The more he watched the dog, the more he thought of it as a fox. The thing displayed almost-inconceivable athleticism, able to hop around on its hind legs and make incredible jumps from a dead stop.

A fox, Robbie could respect. He came to love that dog, and it was clear the dog preferred him over the lady of the house, despite Robbie’s God-awful travel schedule.

He could hear the dog going berserk at the back sliding glass door. Robbie detoured by the front door and grabbed his 870 Express. He slid into the kitchen and looked around the edge of the glass door, using the wall as cover.

He couldn’t see anyone in the backyard. Even with Robbie standing beside him, the dog wouldn’t take his eyes off the back lawn and wouldn’t stop barking. Somebody was definitely out there.
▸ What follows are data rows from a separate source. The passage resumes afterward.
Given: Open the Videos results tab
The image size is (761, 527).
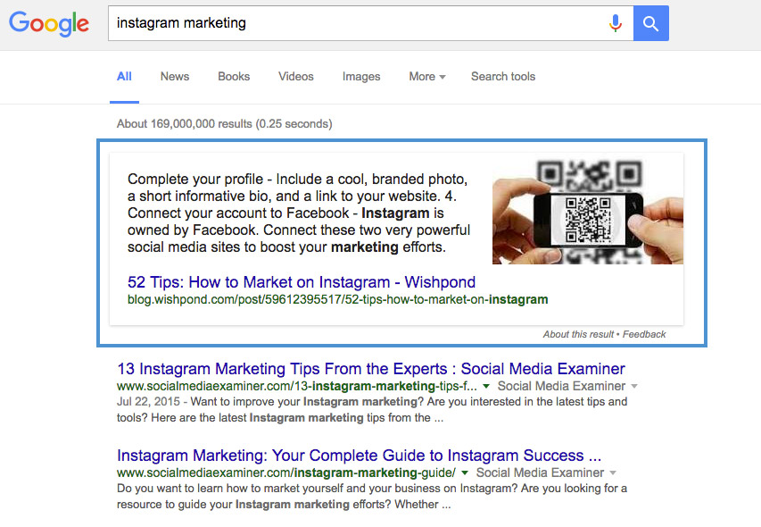Looking at the screenshot, I should (x=296, y=76).
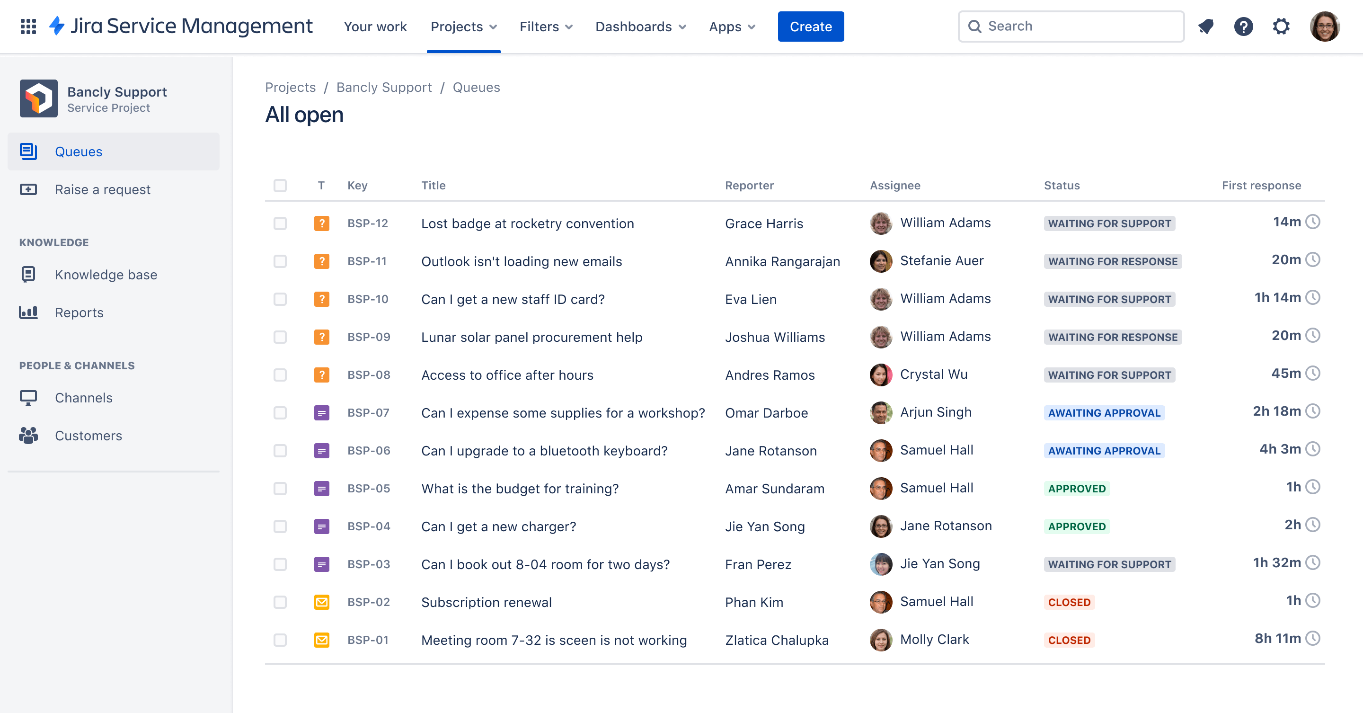Click the Channels icon under People & Channels
Viewport: 1363px width, 713px height.
point(28,398)
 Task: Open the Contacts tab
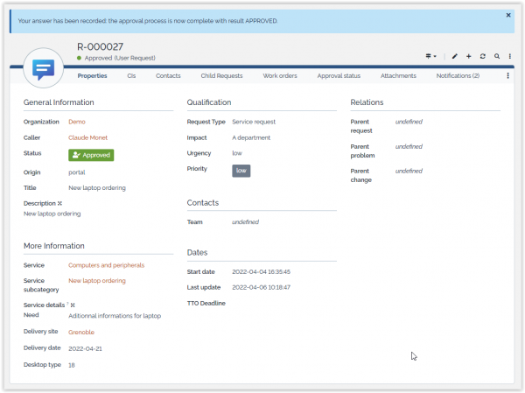coord(168,76)
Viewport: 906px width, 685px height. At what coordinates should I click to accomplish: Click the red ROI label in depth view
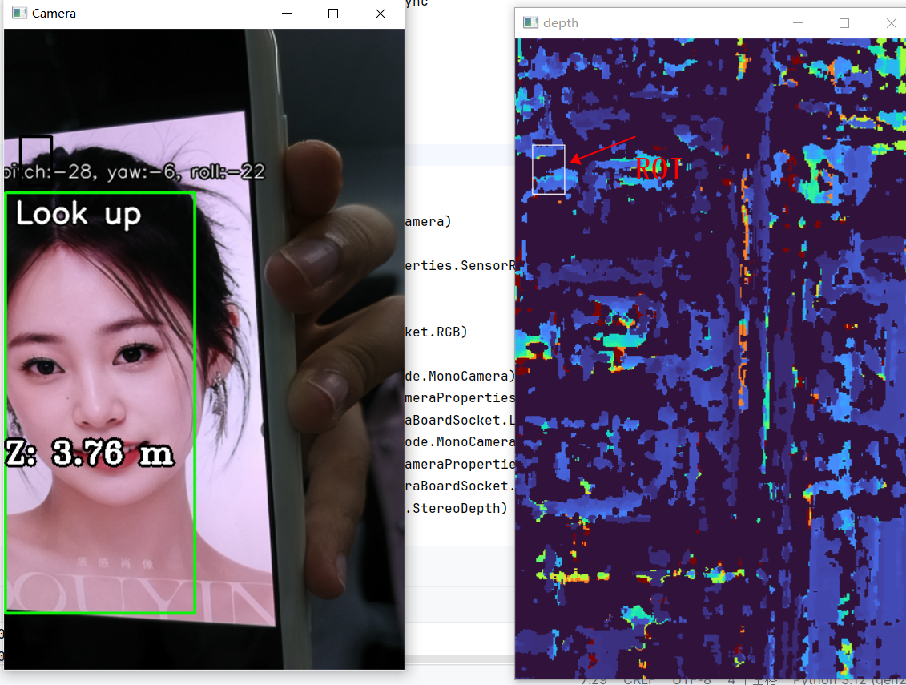pyautogui.click(x=658, y=169)
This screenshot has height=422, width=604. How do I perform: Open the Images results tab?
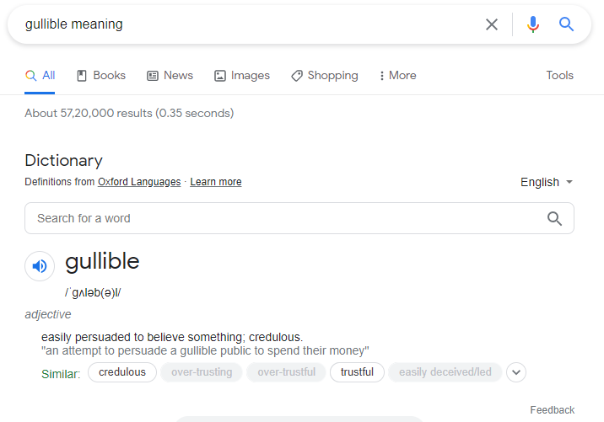(x=242, y=75)
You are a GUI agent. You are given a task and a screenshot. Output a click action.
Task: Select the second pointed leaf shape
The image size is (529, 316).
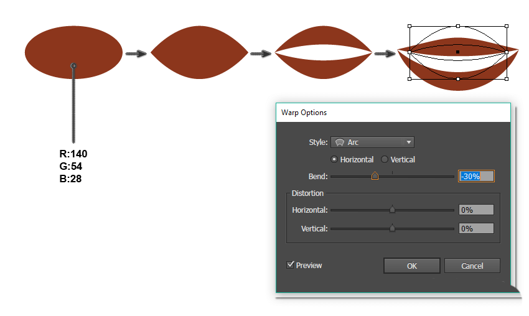coord(199,53)
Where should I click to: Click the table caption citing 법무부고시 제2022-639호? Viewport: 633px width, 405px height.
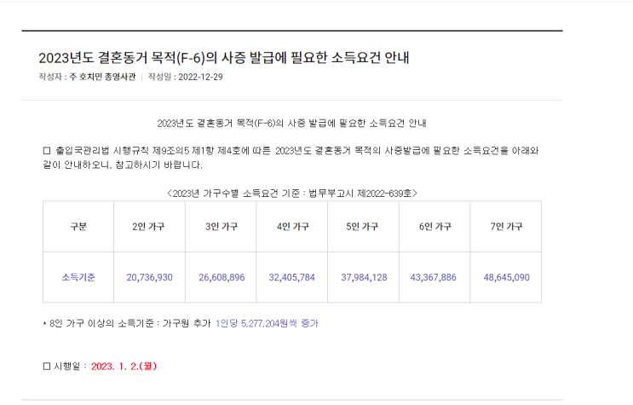tap(292, 194)
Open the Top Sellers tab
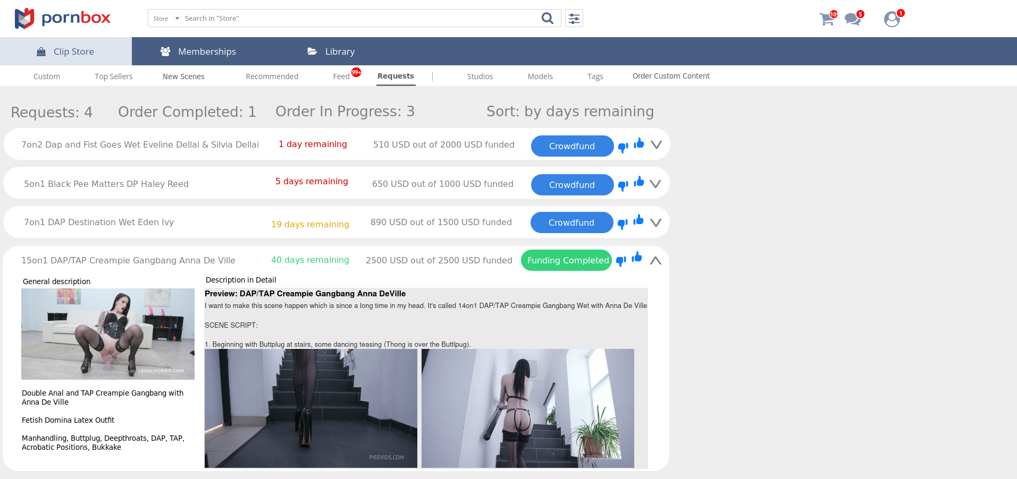 click(x=114, y=76)
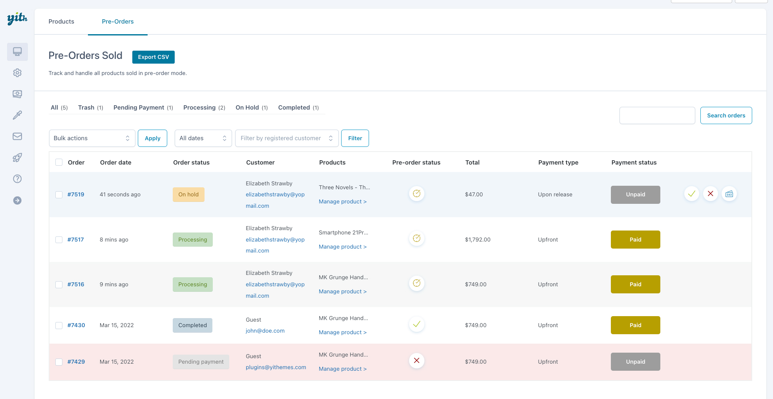773x399 pixels.
Task: Show only Processing orders filter
Action: pos(199,108)
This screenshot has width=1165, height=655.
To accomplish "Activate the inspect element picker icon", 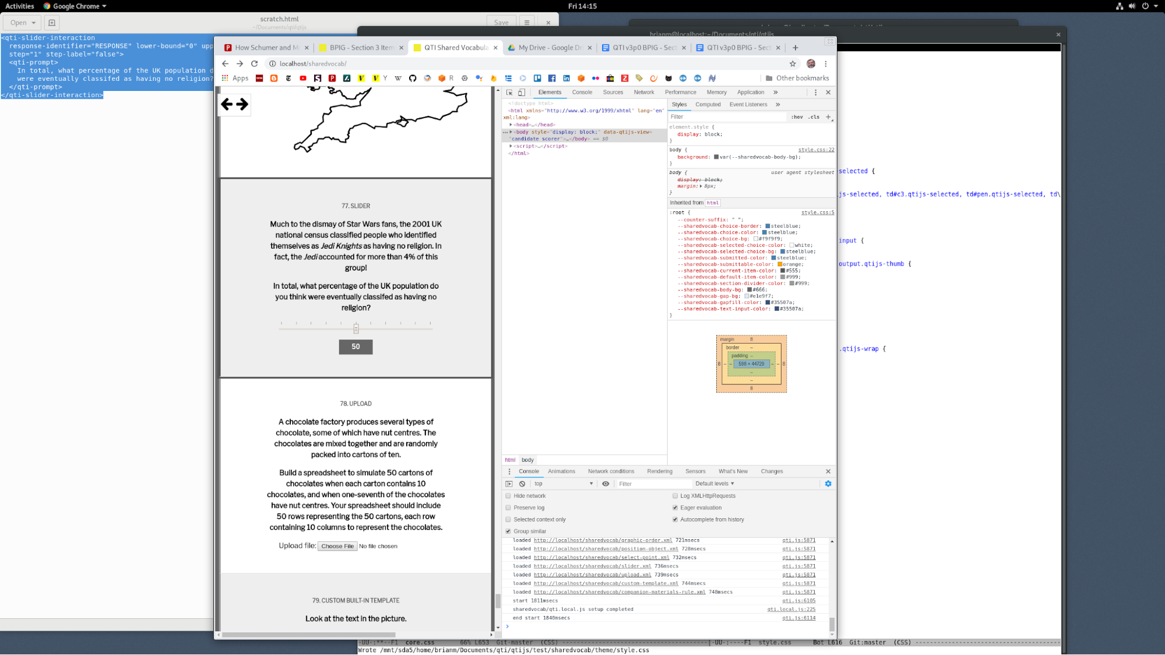I will pos(509,93).
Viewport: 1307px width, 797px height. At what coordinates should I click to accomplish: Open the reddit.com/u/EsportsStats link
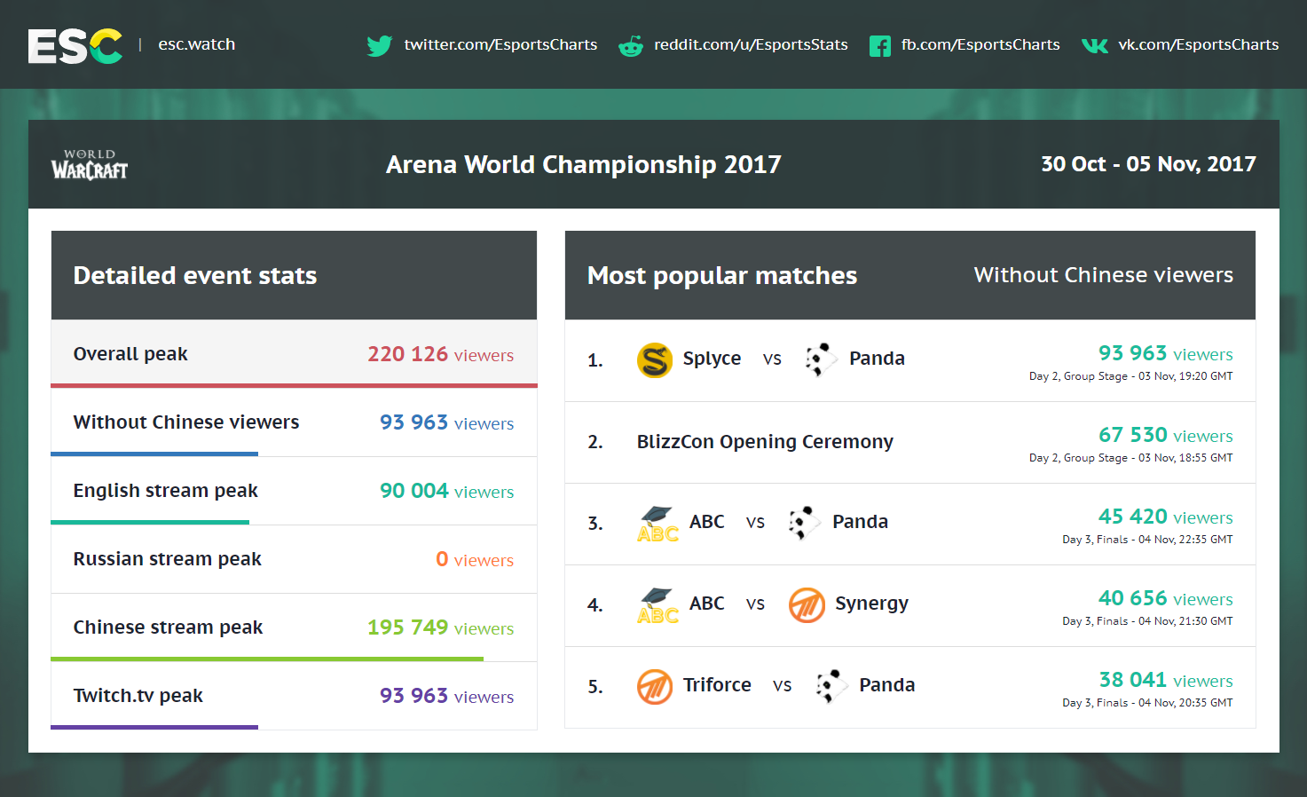[x=751, y=44]
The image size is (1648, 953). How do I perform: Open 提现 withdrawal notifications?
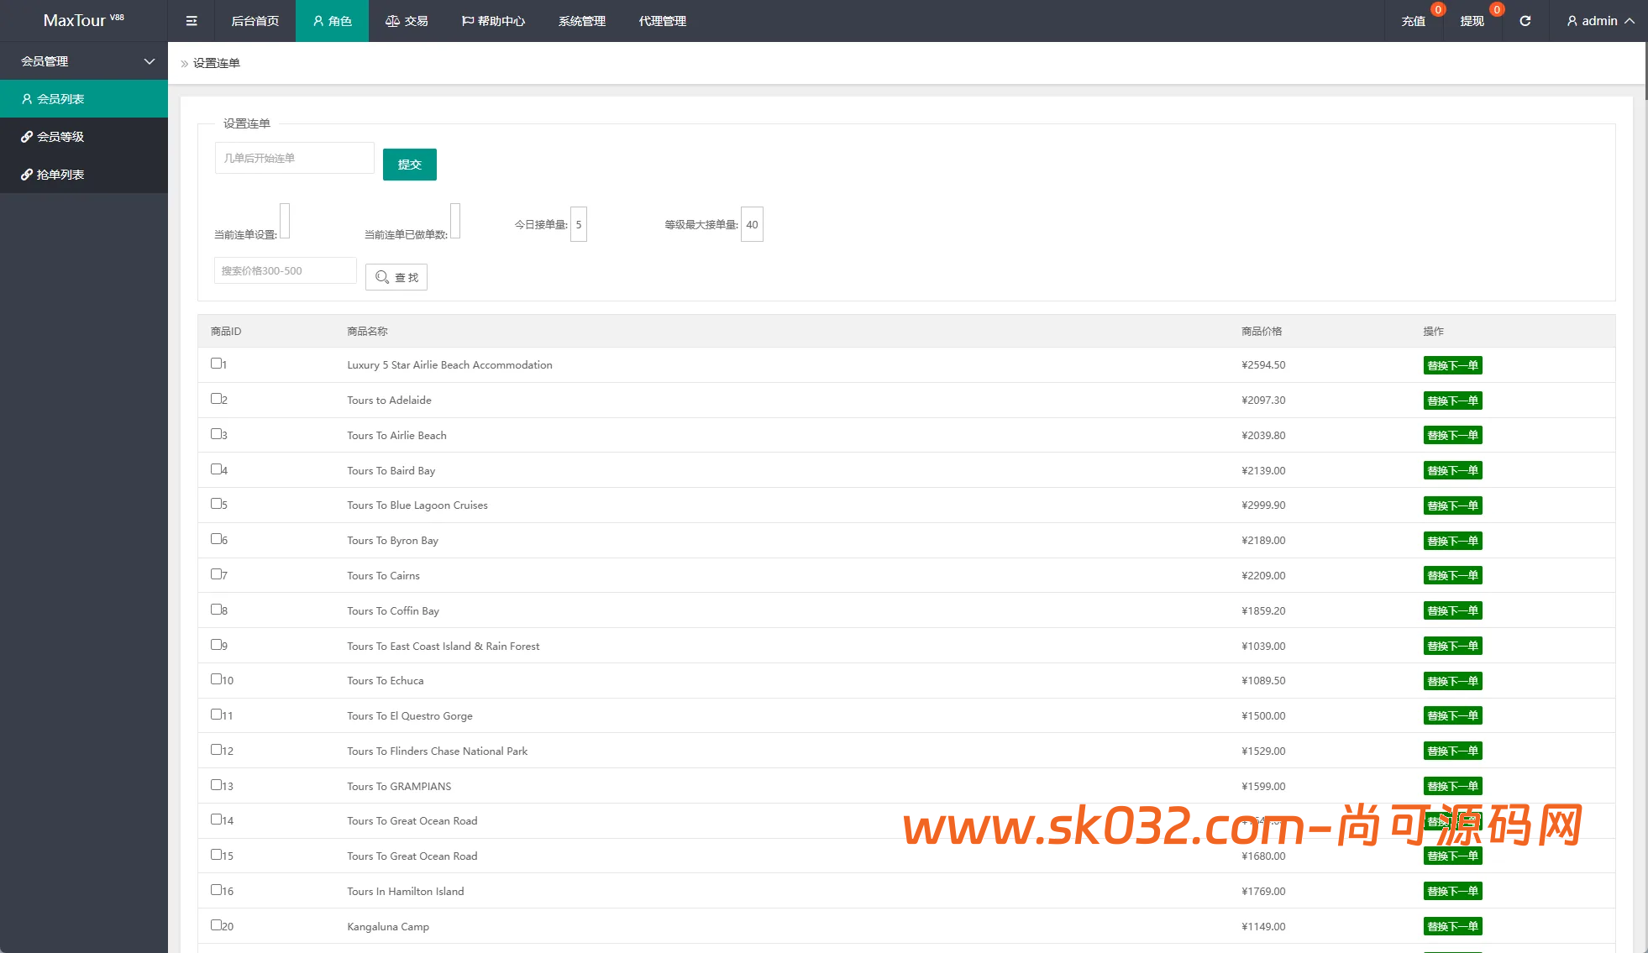point(1472,21)
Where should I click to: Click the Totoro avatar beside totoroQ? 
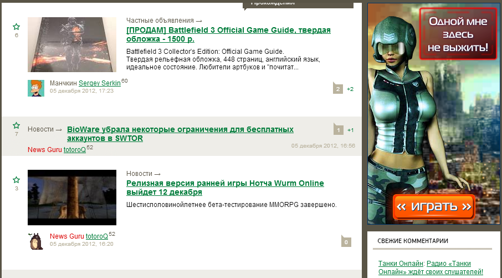pyautogui.click(x=36, y=241)
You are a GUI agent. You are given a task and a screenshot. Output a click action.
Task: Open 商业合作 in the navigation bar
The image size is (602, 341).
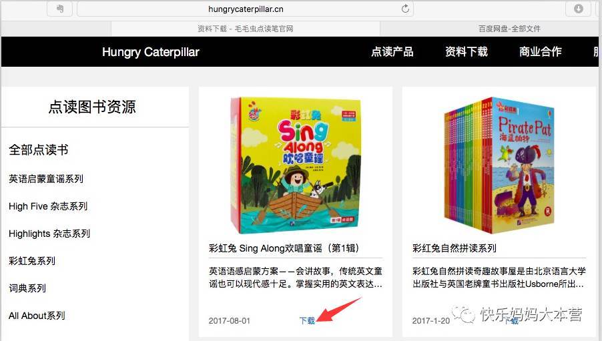(x=540, y=51)
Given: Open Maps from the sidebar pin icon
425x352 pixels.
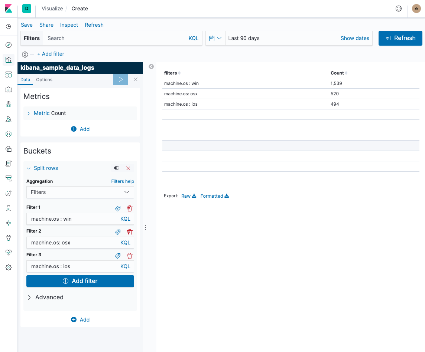Looking at the screenshot, I should coord(9,104).
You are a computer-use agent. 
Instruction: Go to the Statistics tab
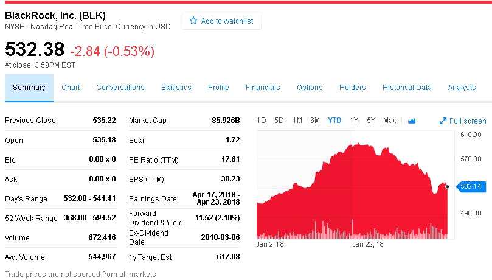point(176,88)
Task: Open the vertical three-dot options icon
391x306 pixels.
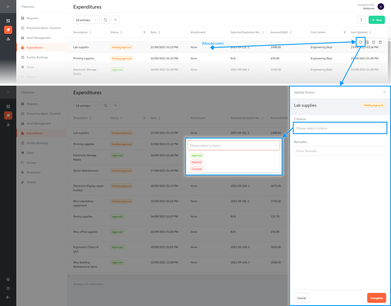Action: coord(361,20)
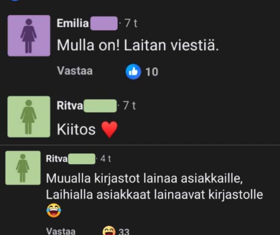Open Ritva's avatar on the 4 t comment
Viewport: 280px width, 235px height.
[x=23, y=168]
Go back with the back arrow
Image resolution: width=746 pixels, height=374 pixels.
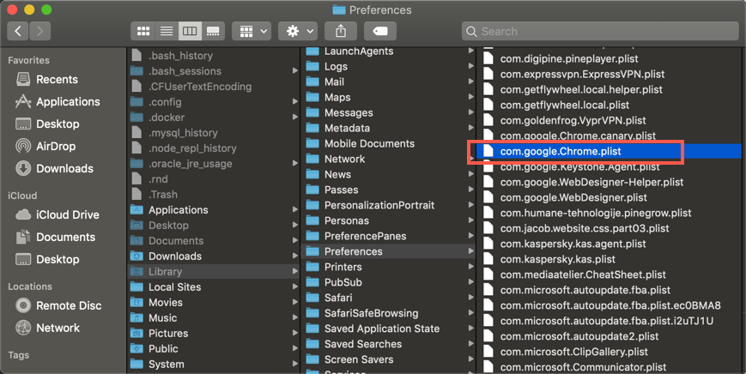coord(18,31)
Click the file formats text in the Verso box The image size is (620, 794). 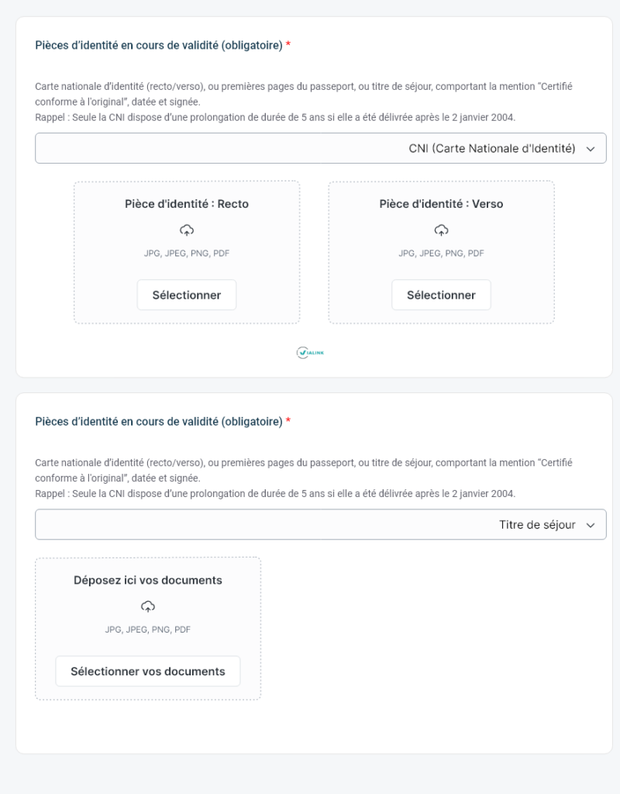[x=441, y=254]
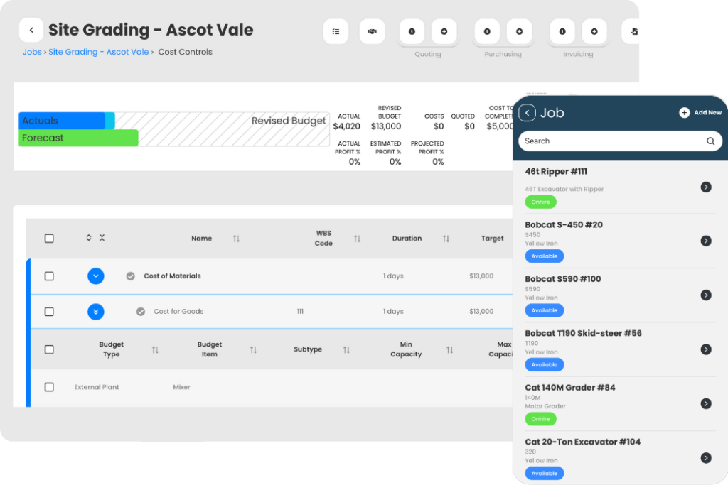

Robbie found himself in a quandary. He knew the gun laws of California and, worse yet, he knew the judicial record of the state dealing with armed homeowners who shot intruders. In a nutshell, if you shot someone on your property, you would be lucky to keep your freedom or your home. You might lawyer your way out of trouble if you shot someone inside your house, but shooting someone in your yard was inexcusable in the eyes of California law. It would definitely land you in deep shit.

Robbie leaned the 870 Express just inside the glass door, let it go, reached over to the door lock and flipped it up.

He considered calling the police, but he knew they had their hands full and they wouldn’t respond in under an hour, if ever. Robbie took a few steps into the backyard and looked around. The dog hesitated at his leg then flew past him, running around the corner of the house.

The dog flew backward into the yard, yelping, obviously kicked. Two men came around the corner fast and moved straight for Robbie. Both carried revolvers and both revolvers were aimed at his chest.

“Hey, old man,” said one of the men. He shot Robbie twice in the chest before Robbie could take a single step toward his shotgun.

• • •

Highway 6 Roadblock

Delta, Utah

Dale Trenton, commander of the Delta Desert Patriots militia, looked out at the endless column of semi-trucks stretching beyond the horizon on Highway 6.

Dale had spent his morning talking with his prisoner, the commander of the small detachment of what he now understood were California National Guardsmen. Looking at the semis, he actually believed the commander’s story. The men he had captured were California engineers coming to get the power plant back online.

But Dale didn’t think the new information changed things. He realized the power plant was offline and that it was causing outages in California. Half the guys in his militia worked at that plant.